歯のかけらなどがあれば拾って歯科医師に見せましょう。かけらだと思われる場合は、水道水を少しつけてポリ袋などに入れてご持参ください。2時間程度なら、水をつけなくてもほどんど問題はないと思います。ただし、もし歯全体が抜けている感じがしたら、上記の質問①②歯の脱落の際の保存のしかたに従ってください。何事でも迷う点は、まず歯科医院に電話をして、問い合わせるのもよいと思います。

現場の写真や本人の受傷部位をスマホやカメラで撮影しておくのは、のちに役に立つ可能性があります。事故の時間や現場の様子や、ケガに至った経緯などは教えていただきたく、損傷の機序を知る参考になります。またケガした部位は、受傷後時間が立っていない場合は、かえって診断できない損傷があり、これらは時間とともにいたみがでたり腫れる、内出血をおこすなどの変化でようやく把握されることがありますから、1日後すくなくとも1週間以内には、再度受診して受傷領域を検査してもらうことを勧めます。痛いのは受傷直後とは限りません。半日以上たってから急性炎症は強くなります。直後は痛くないとこたえていても、夕食時や夜間に、痛いと気づく場合があるのです。

 

⑦口腔内の出血がなかなか止まらない場合どうしたら良いか

 

出血の止め方は一般的に圧迫が基本であることに、口腔内も変わりません。

子ども場合は、まず落ち着かせて、血圧を下げることが大切です。本人が興奮していると唇もうごくことから、出血が遅延しますが、唇の中心部や舌下以外は大きな血管が少ない領域なので、出血があるように見える場合も、唾液に血液が混じって出血に見えている場合もあります。まずは落ち着かせてあげましょう。血を見て興奮する子もいるので、飲み込まないだけの長さのあるガーゼや小タオルを、ケガをしていない部位があったらその部分で、おしゃぶりみたいくわえさせておくのも一つです。これには、異物をのみこんだり、血液を飲まないような効果もあります。血液を飲むと1時間程経過後に嘔吐を誘発するといわれます。特に、外傷治療中に嘔吐しますと、嘔吐物が逆に気道に入ってしまうなどの危険性があるので医療者側からはさけてもらいたいのです。

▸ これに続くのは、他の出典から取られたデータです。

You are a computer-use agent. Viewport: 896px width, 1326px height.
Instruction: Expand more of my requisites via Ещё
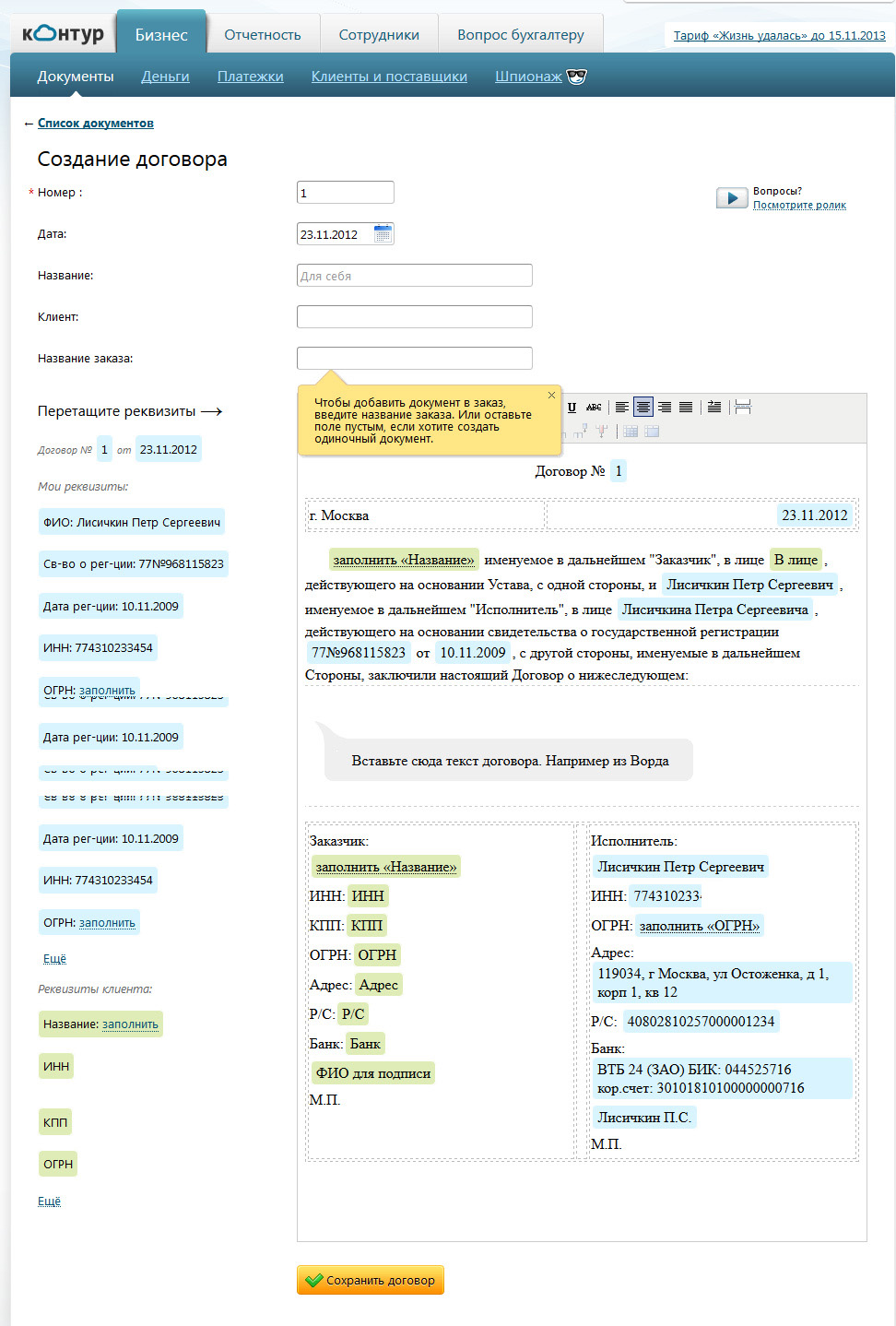pos(54,959)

そのほか、歯は脱臼してずれてしまっており、上下の反対側の歯にあたる場合があり、この場合は当たるたびに出血するので血が止まりにくいです。

 冷たい水をつけたタオルを薄いポリ袋に入れてあてるなど、冷シップは止血効果も期待できます。「ひやピタ」類は温度的に冷やす効果は期待できないので、気分的な紛らわし程度と考えます。拍動性や吹きあがる出血の場合は、とにかく圧迫のうえ、救急車を読んで口腔外科への搬送を依頼します。